Drug-induced arrhythmia has been a major cause of drug development failure and the market withdrawal of novel compounds. Of particular concern is the block of the ion channel I_Kr (hERG) by drugs which can result in torsades de pointes (TdP), a dangerous ventricular fibrillation.  Unanticipated toxic effects on contractility such as with the tyrosine kinase inhibitors and anthracyclines are also of increasing concern.  Current methods to assess drug-induced toxicity during drug development heavily rely on animal models such as the Langendorff Heart preparation or overexpressed hERG channel cell models.  Despite proving effective methods of identifying potential cardiotoxic liabilities during drug development these still create concern over their direct relevance to human physiology and toxicology.  Human iPSC-derived cardiomyocytes (hiPSC-CMs) offer the opportunity to screen drugs in vitro using a more physiologically relevant model that expresses multiple ion channels and spontaneously contracts.

Axol Bioscience Ltd have shown their human iPSC-derived Ventricular Cardiomyocytes (ax2508) express all significant ventricular cardiomyocyte markers through RNAseq (two replicates) and immunocytochemistry (34 replicates) and have performed extensive electrophysiological characterisation using Multi-Electrode Array (MEA) demonstrating the presence of all key ion channels (min n=4) and a typical ventricular cardiomyocyte-like waveform (10 replicates).   

In addition, innoVitro GmBH reproduced the correct contractility responses to isoprenaline, S-Bay K8644, 4-AP and the atrial-specific Carbachol, in ax2508, on their FLEXcyte 96 platform (n=4 per compound and concentration, assessed using the Wilcoxon rank-sum test). 

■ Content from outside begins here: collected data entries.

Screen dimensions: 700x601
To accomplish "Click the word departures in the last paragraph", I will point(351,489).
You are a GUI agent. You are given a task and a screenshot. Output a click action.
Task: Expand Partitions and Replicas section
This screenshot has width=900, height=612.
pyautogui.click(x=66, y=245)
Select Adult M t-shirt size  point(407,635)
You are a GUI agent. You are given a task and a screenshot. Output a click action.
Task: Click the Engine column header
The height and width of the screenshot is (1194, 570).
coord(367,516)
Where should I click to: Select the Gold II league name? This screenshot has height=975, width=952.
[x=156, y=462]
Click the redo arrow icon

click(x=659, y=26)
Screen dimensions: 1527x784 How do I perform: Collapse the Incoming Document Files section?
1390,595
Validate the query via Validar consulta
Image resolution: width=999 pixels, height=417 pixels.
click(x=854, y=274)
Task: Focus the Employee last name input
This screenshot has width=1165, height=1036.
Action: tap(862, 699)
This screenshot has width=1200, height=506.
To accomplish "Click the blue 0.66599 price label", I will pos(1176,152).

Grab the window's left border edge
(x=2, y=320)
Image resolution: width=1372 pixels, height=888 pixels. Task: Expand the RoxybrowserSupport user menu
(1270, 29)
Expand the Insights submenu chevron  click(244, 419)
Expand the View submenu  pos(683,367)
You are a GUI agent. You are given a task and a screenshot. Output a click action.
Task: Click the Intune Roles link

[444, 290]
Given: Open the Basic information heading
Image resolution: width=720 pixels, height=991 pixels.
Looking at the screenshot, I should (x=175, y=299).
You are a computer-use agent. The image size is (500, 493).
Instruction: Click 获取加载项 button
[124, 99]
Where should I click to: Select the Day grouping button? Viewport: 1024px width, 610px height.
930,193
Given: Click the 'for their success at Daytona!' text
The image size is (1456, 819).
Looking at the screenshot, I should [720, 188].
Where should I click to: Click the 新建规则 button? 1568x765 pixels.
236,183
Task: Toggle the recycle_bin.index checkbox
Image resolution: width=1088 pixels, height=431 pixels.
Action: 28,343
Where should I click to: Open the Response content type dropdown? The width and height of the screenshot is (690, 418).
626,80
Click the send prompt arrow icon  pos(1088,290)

Clyde Biosciences tested the CiPA28 acute cardiotoxic reference compounds on the CellOPTIQ™ platform against Axol’s ventricular cardiomyocytes. The cardiomyocytes were grown for 6 days in multiwell format and then transitioned to a serum-free media and loaded with a voltage sensitive dye. Optical measurement of voltage changes allowed the assessment of the effect of each of the 28 compounds (min. n=5), which have varying levels of known TdP risk. hERG block was detected in Axol cardiomyocytes with a range of compounds, as evidenced by action potential duration at 90% repolarisation (APD₉₀) prolongation, APD triangulation and early afterdepolarisations (EADs). For example, clear hERG block was detected at even the lowest conc. of the classic hERG blocker dofetilide (0.3nM) through QT-prolongation (500ms to 550ms) and increased triangulation and the Ca²⁺-channel blocker nifedipine produced a shortened FPD (500ms to 300ms) while the low TdP risk anti-histamine loratidine only had minimal effects.  In addition, the predictive power of Axol cardiomyocytes was reinforced when those compounds with multiple ion channel effects and varying risk profiles, such as verapamil, azimilide and ranolazine, modes of action and relative risks were correctly identified so that verapamil’s calcium block correctly counteracted its hERG block, ranolazine increased FPD, by 100ms, but only at intermediate concentrations and azimilide’s pro-arrhythmic actions were only apparent at concentrations above 1μM.  Drug effects were compared to vehicle control within the same well and were assessed using paired t-tests with P-values adjusted for multiple comparisons using the Benjamini-Hochberg procedure.

Therefore, Axol’s human iPSC-derived Ventricular Cardiomyocytes can provide a reliable, physiological-relevant model to perform cardiotoxicity studies at scale and within a short time-frame on a range of different platforms.